Bloomberg, citing the BBC, reported that hospitals located in London, North West England and Central England have been impacted. Mid-Essex Clinical Commissioning Group said in a tweet that it had “an IT issue affecting some NHS computer systems,” adding, “Please do not attend Accident and Emergency unless it’s an emergency!” noted Bloomberg.
While the hospitals were hit with ransomware, that isn’t what is causing the problem — rather, the NHS Trusts’ move to shut down the systems to prevent the ransomware from spreading is what’s causing the headaches, Brian Lord, a former deputy director of Government Communications Headquarters (GCHQ), the U.K.’s signals intelligence agency, who is now managing director of cybersecurity firm PGI Cyber, told Bloomberg.
Lord said the impact was made worse because most NHS Trusts have “a poor understanding of network configuration, meaning everything has to shut down.”
Meanwhile in Spain, the National Cryptologic Center said on its website that there was a “massive ransomware attack” against a large number of Spanish organizations, which affects Microsoft’s Windows operating system. El Mundo reported attackers want a ransom paid in bitcoin, Bloomberg stated.

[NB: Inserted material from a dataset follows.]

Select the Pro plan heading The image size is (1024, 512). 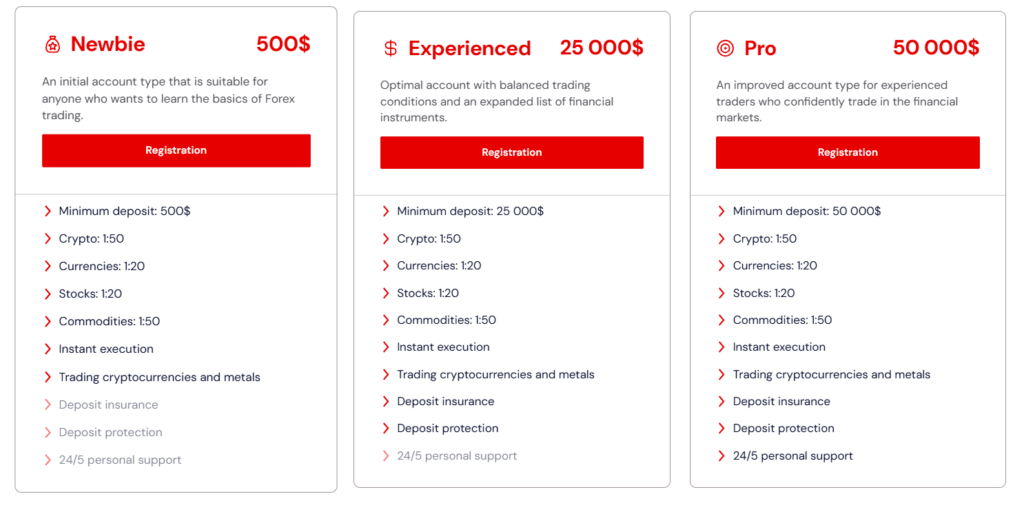tap(760, 49)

And, in a blog post reported on by Reuters and authored by Microsoft President Brad Smith, the executive weighed in on the debate over just how much secrecy there should be over software flaws. The debate centers on governments keeping malware details secret in order to exploit them for espionage and cyber warfare — or whether those details should be shared with firms in the private sector. The attacks should serve as a “wake up call,” against keeping such data in the hands of governments at the expense, possibly, of civilian cyber safety.
As for stopping the attacks, the British National Cyber Security Center noted that things “could have been much worse” had one 22-year-old cybersecurity researcher not stepped in. There was a hidden web address in the code that makes up “WannaCry” and, after registering its domain name, the attacks were routed to his firm, Kryptos Logic, thus keeping the malware from proceeding.